Plaintiff contends that the rebuilding of the trimmer machine in 1984 commenced a new useful safe life period. Kan.Stat.Ann. § 60-3303(a)(1)(E) lists "any modification or alteration of the product by a user or third party" as especially probative evidence in determining whether a product's useful safe life had expired. Thus, we believe, evidence that the trimmer had been recently rebuilt would be probative to overcome the ten-year useful safe life presumption of section 60-3303(b)(1).
BMS takes contradictory positions with regard to whether Euro Graphic rebuilt the trimmer machine. In its statement of uncontroverted facts, BMS asserts, "Euro Graphic Bindery Machines B.V. rebuilt the trimmer machine prior to selling it to BMS." However, on the useful safe life issue, BMS asserts that Euro Graphic Services did not rebuild or remanufacture the trimmer. BMS contends Euro Graphic performed only the maintenance necessary to bring the trimmer into compliance with the original Wohlenberg operating specifications and to wire the trimmer for U.S. electric current, but did not make any design modifications to the trimmer. Thus, BMS argues, the trimmer's useful safe life did not begin anew when Euro Graphic worked on the machine in 1984. Implicit in defendant's argument is that, if Euro Graphic rebuilt the trimmer, then the trimmer's useful safe life began again in 1984.
Plaintiff maintains that Euro Graphic rebuilt the trimmer machine and that BMS was involved in the rebuilding of the machine.

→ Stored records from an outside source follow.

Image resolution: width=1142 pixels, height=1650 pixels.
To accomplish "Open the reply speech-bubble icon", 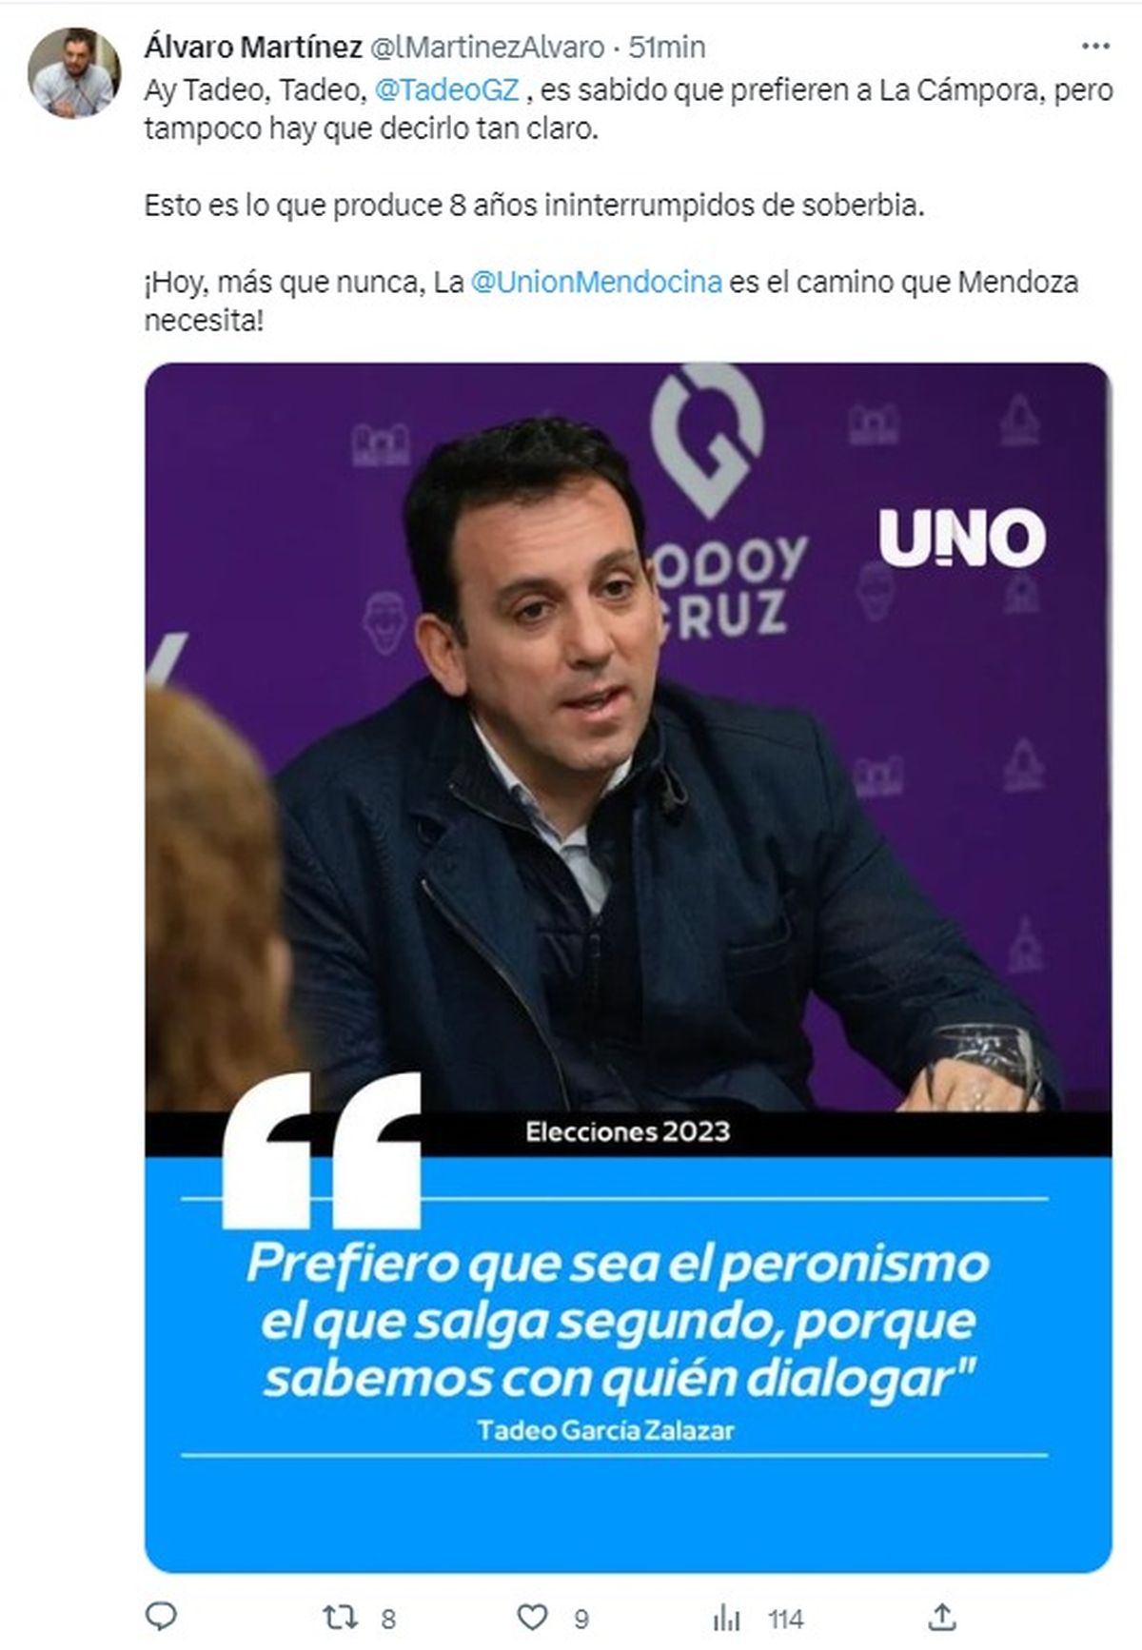I will click(162, 1617).
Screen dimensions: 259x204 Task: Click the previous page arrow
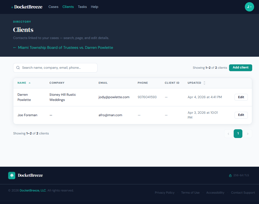[228, 134]
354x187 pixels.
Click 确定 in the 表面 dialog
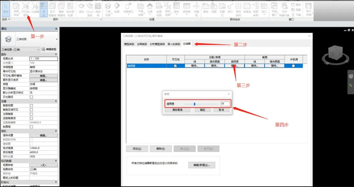point(202,110)
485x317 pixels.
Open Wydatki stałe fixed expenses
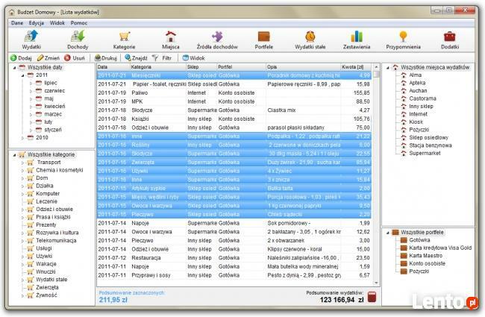click(310, 40)
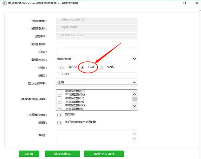The image size is (201, 159).
Task: Enable the 剪切板 sharing checkbox
Action: click(59, 115)
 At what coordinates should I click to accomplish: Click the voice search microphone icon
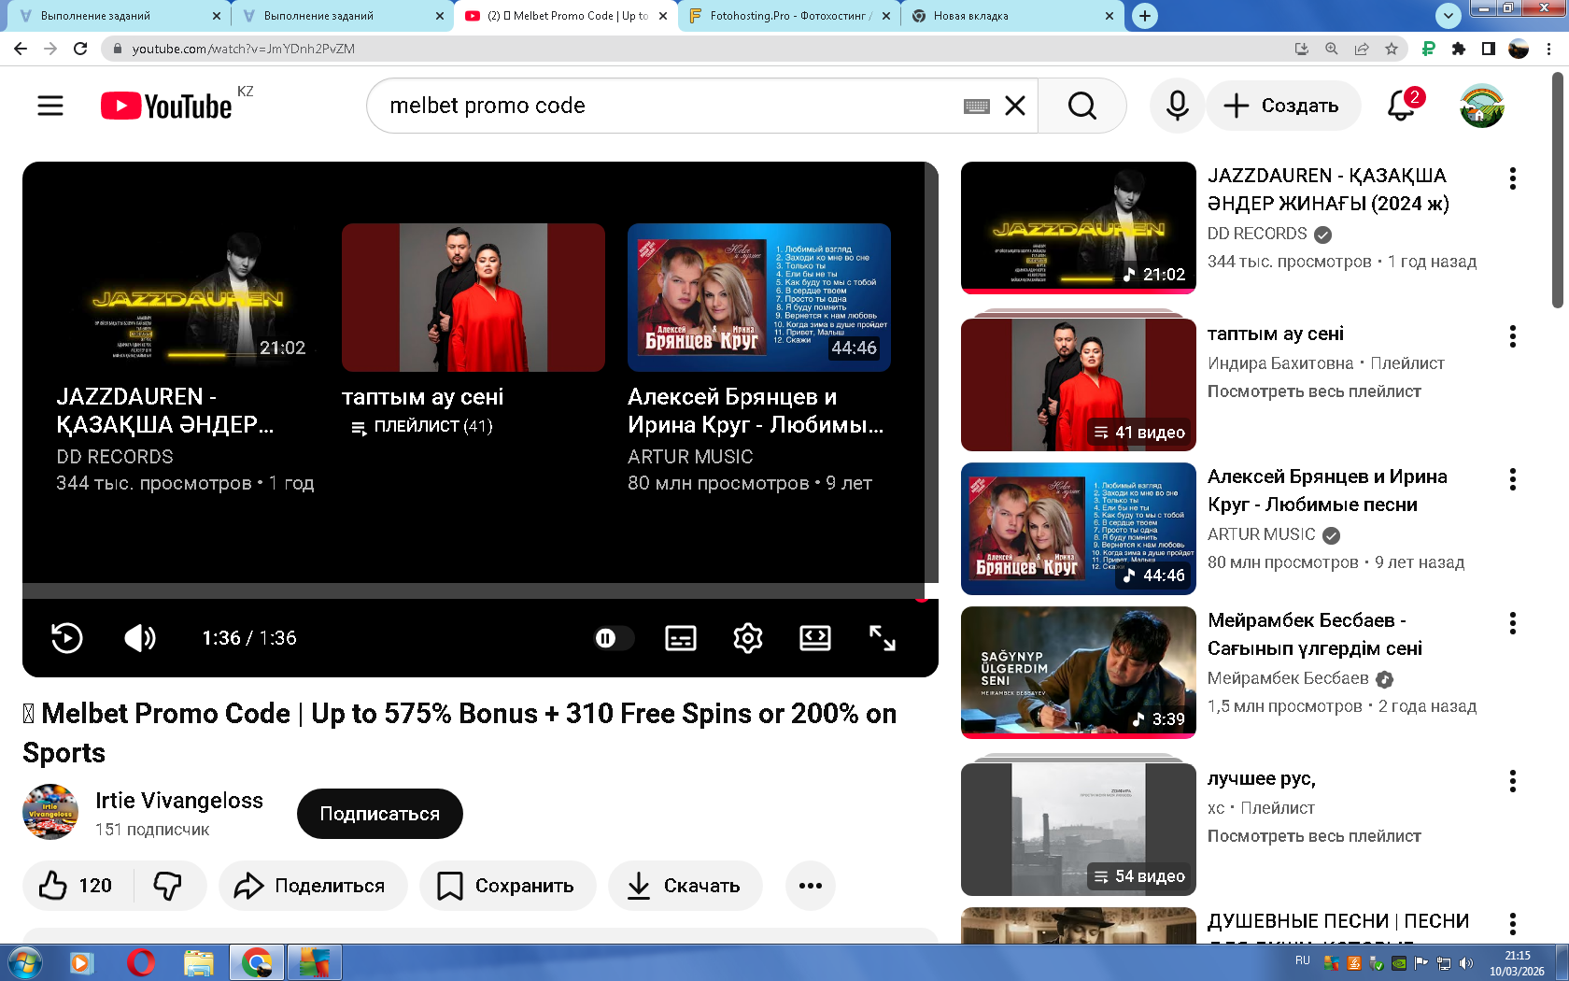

We cannot state, as a matter of law, that Euro Graphic did not remanufacture or rebuild the trimmer machine in 1984. Accordingly, defendant's motion for summary judgment based on the expiration of the trimmer's useful safe life will be denied.
In anticipation of the possible ruling by the court that the trimmer's useful safe life ran from 1965, the date of original delivery, the parties also briefed the issue of whether the alleged defect was discoverable prior to the expiration of the ten-year presumptive useful safe life. See Kan.Stat.Ann. § 60-3303(b)(2)(D). Although we need not reach this issue because we have declined to hold that the useful safe life ran from the 1965 delivery, we note that factual questions about the patent discoverability of the alleged defect would have precluded summary judgment on this ground in any event.
IT IS THEREFORE ORDERED that defendant's motion for summary judgment (Doc. # 162) is granted as it relates to plaintiff's remanufacture theory of strict liability and negligent design claim and denied as it relates to plaintiff's holding out theory of strict liability, negligent failure to warn claim, non-manufacturer seller defense under Kan.Stat.Ann. § 60-3306, and useful safe life defense, Kan.Stat.Ann. § 60-3303.